カラオケでロックな哲学
「久しぶりのカラオケだああ!!」
仄かに匂う煙草の香りに小さなテレビからい流れるくだらなCM。
俺と先輩はドリンクバーのコップを片手に、バイト先の休憩室と同じくらい窮屈なカラオケBOXに入った。
......何だろう。何なんだこの感じ。
例えるならば、ゲームセンターに入った瞬間に似ているこのワクワク感。
「さ、歌おっか!」
先輩は目を輝かせながらそう言うと慣れた手つきでタッチパネルを操作しだした。
.....こ、これがIT長者ってやつか。。。
スマホすらまともに扱えないゴキブリ人間な俺とは格が違うぜ...
「なら、一曲目いきま~す!」
てっきり俺は流行りのアイドルや歌手の曲が流れるとばかり思っていたが、流れたのは硬派なロック。
痺れるように熱いイントロ。
その熱を爆発させようと弾くように響くドラム。
「せ、先輩ロックとか好きなんですね!」
「うん!昔からロック大好きなんだよね~」
ちなみに今流れている曲はアニメのタイアップ曲であり、ロックファンそしてアニメファンの双方から愛されている不朽の名曲である。
「確かユ〇ゾンいいですよねー」
ロックは社会不適合者で遊び相手もいなければ、これと言った趣味もない俺に取って唯一夢中になれることである。
「わかる!マジで耳癒されるよね~....君も良い趣味してるじゃん」
イントロが終わり、先輩がマイクを構える。
声が比較的高い先輩の声質がこの曲に合うのかと思ったが、そんな心配は要らなかったようだ。

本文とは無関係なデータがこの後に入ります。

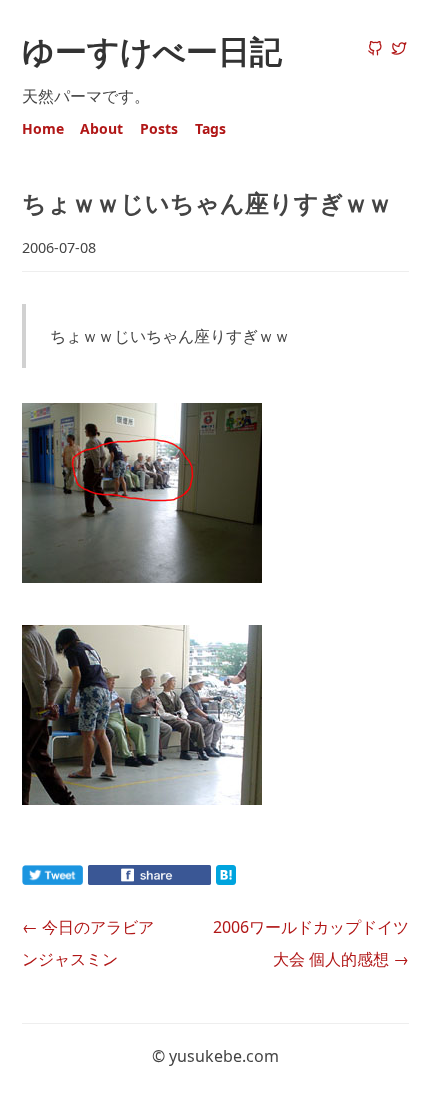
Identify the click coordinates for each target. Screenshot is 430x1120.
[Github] (375, 50)
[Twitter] (399, 50)
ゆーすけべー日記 (152, 50)
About (101, 128)
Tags (210, 128)
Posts (159, 128)
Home (43, 128)
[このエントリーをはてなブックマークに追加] (258, 879)
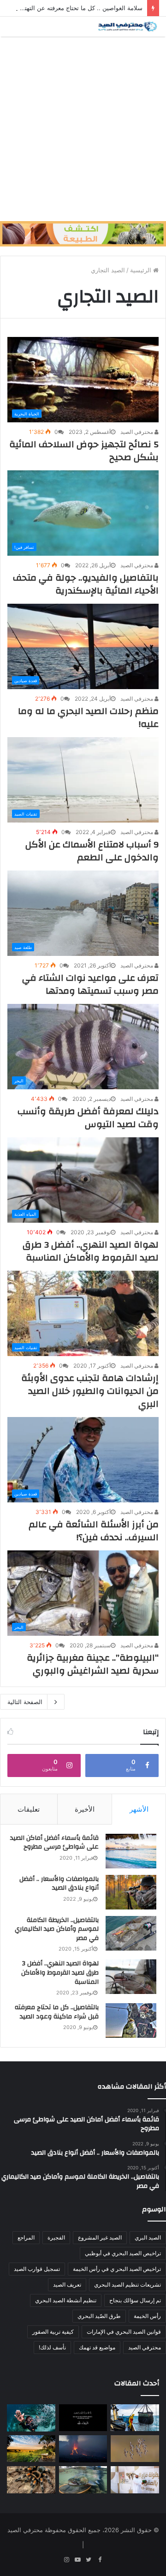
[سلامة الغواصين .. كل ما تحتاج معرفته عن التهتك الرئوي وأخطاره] (31, 2418)
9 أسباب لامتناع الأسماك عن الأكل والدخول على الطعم (92, 851)
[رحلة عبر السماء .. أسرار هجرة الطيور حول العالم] (135, 2448)
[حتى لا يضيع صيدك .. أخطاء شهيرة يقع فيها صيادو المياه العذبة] (83, 2479)
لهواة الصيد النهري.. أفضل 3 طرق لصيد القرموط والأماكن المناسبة (91, 1251)
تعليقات (29, 1809)
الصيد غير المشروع (100, 2237)
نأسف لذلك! (52, 2347)
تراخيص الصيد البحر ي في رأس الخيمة (117, 2268)
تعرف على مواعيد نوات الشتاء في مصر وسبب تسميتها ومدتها (90, 984)
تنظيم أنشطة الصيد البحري (65, 2300)
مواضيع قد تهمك (97, 2347)
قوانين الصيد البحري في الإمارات (124, 2331)
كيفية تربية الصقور (53, 2331)
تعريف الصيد (67, 2284)
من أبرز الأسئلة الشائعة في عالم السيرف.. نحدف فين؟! (94, 1531)
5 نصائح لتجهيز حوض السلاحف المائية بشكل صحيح (84, 451)
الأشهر (139, 1809)
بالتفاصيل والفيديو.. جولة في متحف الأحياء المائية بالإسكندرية (86, 584)
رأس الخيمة (147, 2315)
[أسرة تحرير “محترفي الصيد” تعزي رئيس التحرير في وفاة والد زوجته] (83, 2418)
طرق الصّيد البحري (99, 2315)
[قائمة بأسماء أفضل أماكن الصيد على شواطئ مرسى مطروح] (131, 1851)
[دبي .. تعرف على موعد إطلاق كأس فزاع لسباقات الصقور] (135, 2479)
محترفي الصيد (137, 431)
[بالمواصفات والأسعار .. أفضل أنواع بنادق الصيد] (131, 1892)
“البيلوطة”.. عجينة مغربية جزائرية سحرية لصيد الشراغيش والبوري (93, 1664)
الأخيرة (85, 1809)
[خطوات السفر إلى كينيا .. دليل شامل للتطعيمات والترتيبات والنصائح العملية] (31, 2448)
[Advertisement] (83, 129)
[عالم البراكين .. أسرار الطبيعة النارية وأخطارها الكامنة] (83, 2448)
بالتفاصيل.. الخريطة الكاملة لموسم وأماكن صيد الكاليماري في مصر (57, 1929)
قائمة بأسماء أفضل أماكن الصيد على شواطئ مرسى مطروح (54, 1842)
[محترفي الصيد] (127, 26)
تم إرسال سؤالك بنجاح (135, 2300)
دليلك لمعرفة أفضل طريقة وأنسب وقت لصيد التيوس (88, 1118)
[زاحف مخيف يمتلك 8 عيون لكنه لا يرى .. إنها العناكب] (31, 2479)
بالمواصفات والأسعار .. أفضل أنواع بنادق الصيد (59, 1883)
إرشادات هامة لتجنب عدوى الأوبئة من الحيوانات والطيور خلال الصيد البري (90, 1390)
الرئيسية (141, 270)
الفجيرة (56, 2237)
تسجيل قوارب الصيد (37, 2268)
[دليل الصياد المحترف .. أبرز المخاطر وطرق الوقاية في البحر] (135, 2418)
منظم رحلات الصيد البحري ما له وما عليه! (88, 718)
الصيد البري (148, 2237)
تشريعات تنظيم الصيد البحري (127, 2284)
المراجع (26, 2237)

まるで天から響き渡って来たように美しい歌声がカラオケボックスに響く。
低音はしっとりとして美しく、高音は突き抜けるように響き渡る。
つまり何が言いたいかと言うと。。。
.......うめええええええ!!!!!!!!!!!!!!!!!!!!!!
それから美声に聞き入っていると、あっという間に終わってしまった。
「えへへ...どうかな?」
「めちゃくちゃ上手いですね!」
正直、カラオケの事をあまり良く思っていなかったが、なんでみんなが入り浸るか分かった気がする。
「え?まじ!?やった!」
.......やべえ。
まじでビビった。
心が浄化されましたね。ええ。
......あれ?もしかして戸塚菌も死滅してるんじゃね?
「女友達との時は歌えないし、嬉しいな」
「......どうしてですか?」
「やっぱ、引かれちゃうじゃん?そういうの怖いなって思っちゃってね」
........そんなのそんなの。。。
「先輩!ロックとはなんですか!」
「えっ?ロックはロックでしょ?」
「NOです!ロックは岩のように固く揺るがない意思のことです!」
俺だっていくら否定されようがゴキブリ兼細菌兼僧侶として日々、精進していっているのだ。
「いつにもなく熱いね!?......でも確かに」
「なので、先輩次もお願いします!」
俺はタッチパネルを先輩に差し出した。
「えっ?君は歌わなくていいの?」
「......先輩に歌ってほしいんです!」
「そ、そんなに私の歌を....」
「俺は学校で孤立して陰口叩かれても自分を貫くという形でロックを表現しているのでHAHAHA」
「そんな悲しいロックはやめてよ!?」
「なら、次はこれ歌おうかな~」
心なしか今までに見たことがないくらい機嫌が良さそうにタッチパネルを操作していいる先輩。
「...でも、ありがとね!今までこんなに真剣に歌、褒められたことなかったから本当に嬉しかったよ!...えへへ」
先輩は蕩けるように甘い笑みを浮かべはにかんだ。
俺と先輩はこの日、二時間ぶっ通しで歌い明かしたのだった。